#### Supplied entries
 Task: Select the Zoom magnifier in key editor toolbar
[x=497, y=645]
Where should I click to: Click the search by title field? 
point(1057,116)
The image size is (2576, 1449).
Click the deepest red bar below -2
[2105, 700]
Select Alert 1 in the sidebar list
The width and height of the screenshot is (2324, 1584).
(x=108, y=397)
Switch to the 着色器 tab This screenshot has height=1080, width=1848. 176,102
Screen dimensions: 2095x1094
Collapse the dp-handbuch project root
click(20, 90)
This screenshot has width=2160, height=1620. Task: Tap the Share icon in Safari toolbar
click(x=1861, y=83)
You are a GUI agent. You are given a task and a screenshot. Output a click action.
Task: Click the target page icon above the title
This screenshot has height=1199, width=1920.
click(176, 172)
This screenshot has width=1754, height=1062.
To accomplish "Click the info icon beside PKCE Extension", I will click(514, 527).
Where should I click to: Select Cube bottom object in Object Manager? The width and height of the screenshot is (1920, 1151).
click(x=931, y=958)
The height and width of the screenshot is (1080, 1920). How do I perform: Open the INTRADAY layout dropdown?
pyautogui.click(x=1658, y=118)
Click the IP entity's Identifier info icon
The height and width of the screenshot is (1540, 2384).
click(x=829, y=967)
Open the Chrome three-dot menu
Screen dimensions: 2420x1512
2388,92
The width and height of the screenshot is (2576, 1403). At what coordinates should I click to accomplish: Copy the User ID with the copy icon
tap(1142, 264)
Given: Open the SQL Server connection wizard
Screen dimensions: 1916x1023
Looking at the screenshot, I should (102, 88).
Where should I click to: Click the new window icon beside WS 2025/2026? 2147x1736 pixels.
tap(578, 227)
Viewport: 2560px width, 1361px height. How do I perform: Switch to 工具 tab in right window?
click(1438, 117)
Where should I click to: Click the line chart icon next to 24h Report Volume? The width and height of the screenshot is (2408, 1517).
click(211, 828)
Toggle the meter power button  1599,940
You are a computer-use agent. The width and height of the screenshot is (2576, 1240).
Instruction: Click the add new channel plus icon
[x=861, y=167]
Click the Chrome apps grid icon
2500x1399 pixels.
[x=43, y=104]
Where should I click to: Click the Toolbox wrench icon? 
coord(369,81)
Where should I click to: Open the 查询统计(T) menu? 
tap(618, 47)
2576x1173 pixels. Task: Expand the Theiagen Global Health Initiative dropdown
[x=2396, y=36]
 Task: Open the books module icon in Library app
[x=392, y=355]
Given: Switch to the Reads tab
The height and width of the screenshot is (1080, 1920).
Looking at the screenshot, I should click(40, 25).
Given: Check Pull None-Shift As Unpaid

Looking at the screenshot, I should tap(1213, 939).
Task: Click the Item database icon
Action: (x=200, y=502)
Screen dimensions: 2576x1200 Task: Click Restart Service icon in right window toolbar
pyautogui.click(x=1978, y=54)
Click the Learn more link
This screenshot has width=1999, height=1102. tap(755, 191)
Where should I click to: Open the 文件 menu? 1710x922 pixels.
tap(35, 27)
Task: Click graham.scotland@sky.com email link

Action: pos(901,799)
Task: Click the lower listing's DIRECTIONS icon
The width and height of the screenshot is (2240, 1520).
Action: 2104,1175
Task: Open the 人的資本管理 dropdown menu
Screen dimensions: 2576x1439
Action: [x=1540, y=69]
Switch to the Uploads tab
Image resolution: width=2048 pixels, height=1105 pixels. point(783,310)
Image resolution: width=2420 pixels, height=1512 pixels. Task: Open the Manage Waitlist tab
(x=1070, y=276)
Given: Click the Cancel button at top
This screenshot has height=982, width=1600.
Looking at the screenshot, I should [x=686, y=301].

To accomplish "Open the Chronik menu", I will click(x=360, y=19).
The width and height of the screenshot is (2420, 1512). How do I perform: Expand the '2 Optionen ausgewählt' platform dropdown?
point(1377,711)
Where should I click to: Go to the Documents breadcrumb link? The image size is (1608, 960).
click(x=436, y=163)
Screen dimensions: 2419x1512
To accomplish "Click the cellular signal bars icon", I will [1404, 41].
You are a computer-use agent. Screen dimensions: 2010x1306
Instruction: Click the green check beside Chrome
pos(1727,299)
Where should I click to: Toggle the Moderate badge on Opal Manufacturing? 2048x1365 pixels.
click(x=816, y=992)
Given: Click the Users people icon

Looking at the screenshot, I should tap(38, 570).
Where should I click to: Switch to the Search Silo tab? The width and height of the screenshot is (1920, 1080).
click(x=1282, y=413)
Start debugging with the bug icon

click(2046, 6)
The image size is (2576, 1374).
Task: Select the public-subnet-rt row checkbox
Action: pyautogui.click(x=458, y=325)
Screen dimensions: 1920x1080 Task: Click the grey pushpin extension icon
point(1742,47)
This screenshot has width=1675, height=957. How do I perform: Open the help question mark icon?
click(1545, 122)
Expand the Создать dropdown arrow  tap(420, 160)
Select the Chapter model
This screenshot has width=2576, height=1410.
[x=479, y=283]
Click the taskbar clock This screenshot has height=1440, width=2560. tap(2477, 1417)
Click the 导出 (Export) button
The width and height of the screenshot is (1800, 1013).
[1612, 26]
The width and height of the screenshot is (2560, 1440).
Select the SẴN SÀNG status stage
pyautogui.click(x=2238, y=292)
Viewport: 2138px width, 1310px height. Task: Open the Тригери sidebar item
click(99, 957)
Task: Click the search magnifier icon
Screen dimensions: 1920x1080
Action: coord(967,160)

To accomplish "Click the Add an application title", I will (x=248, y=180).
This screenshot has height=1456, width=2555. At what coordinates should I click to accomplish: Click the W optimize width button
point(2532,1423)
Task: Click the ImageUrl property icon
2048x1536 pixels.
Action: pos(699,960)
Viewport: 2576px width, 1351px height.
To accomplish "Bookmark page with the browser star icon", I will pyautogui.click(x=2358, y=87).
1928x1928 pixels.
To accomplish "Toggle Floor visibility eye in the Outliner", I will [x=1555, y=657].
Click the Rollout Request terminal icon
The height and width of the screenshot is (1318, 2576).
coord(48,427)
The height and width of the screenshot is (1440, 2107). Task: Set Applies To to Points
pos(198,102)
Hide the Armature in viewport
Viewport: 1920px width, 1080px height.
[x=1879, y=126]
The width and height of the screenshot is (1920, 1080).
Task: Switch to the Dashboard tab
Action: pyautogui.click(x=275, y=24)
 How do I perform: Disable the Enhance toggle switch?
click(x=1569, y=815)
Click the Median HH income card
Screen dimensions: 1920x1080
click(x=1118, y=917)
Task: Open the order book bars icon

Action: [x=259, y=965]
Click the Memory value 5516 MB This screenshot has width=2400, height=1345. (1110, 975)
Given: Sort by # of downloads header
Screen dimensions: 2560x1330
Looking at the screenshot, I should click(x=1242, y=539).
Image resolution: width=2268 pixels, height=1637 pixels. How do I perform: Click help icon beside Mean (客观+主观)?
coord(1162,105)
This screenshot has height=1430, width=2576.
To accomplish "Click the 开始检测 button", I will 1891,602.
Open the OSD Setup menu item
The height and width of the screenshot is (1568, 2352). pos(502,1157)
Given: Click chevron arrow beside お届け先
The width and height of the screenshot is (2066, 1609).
########
Filter the entries above down to the lines that contain "computer".

- [Solution below]
You are a computer-use agent. The width and height of the screenshot is (2576, 1240).
You are a computer-use agent. Screen dimensions: 2010x1306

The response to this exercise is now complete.